No. 6 – Olimpia Milano
- Position: Center
- League: LBA EuroLeague

Personal information
- Born: February 19, 2000 (age 26) Rufisque, Senegal
- Listed height: 6 ft 8.25 in (2.04 m)
- Listed weight: 220 lb (100 kg)

Career information
- Playing career: 2018–present

Career history
- 2018–2024: Dinamo Sassari
- 2018–2019: →Dinamo Cagliari
- 2019–2021: →Basket Torino
- 2024–present: Olimpia Milano

Career highlights
- FIBA Europe Cup champion (2019); Lega Serie A champion (2026); Italian Cup winner (2026); 3× Italian Supercup winner (2024–2026); Serie A2 MVP (2021);

= Ousmane Diop (basketball) =

Senegalese basketball player (born 2000)

Ousmane Diop (born February 19, 2000) is a Senegalese professional basketball player for Olimpia Milano of the Italian Lega Basket Serie A (LBA) and the EuroLeague.

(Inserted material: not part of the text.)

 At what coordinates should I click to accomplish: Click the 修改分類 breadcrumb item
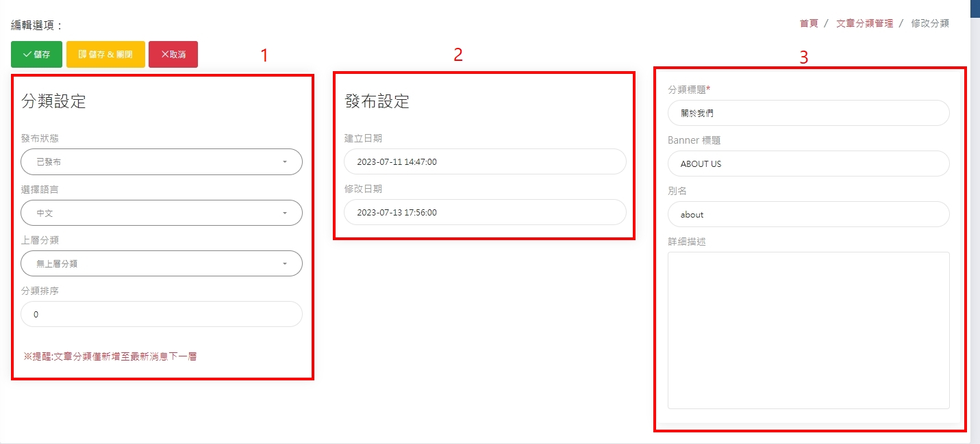tap(929, 23)

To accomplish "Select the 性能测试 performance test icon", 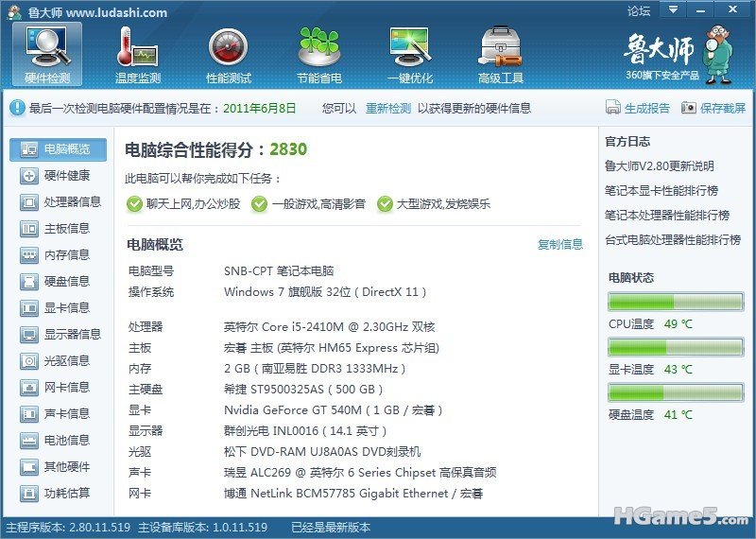I will point(228,54).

He plays at the center position.

== Professional career ==
He made his debut in Italy in the 2016–17 season of the Serie A2 league, in Pallacanestro Udine, a team with which, in the following season, he played in the play-offs of the East Group. In August 2018 he signed a four-year contract with the Dinamo Sassari.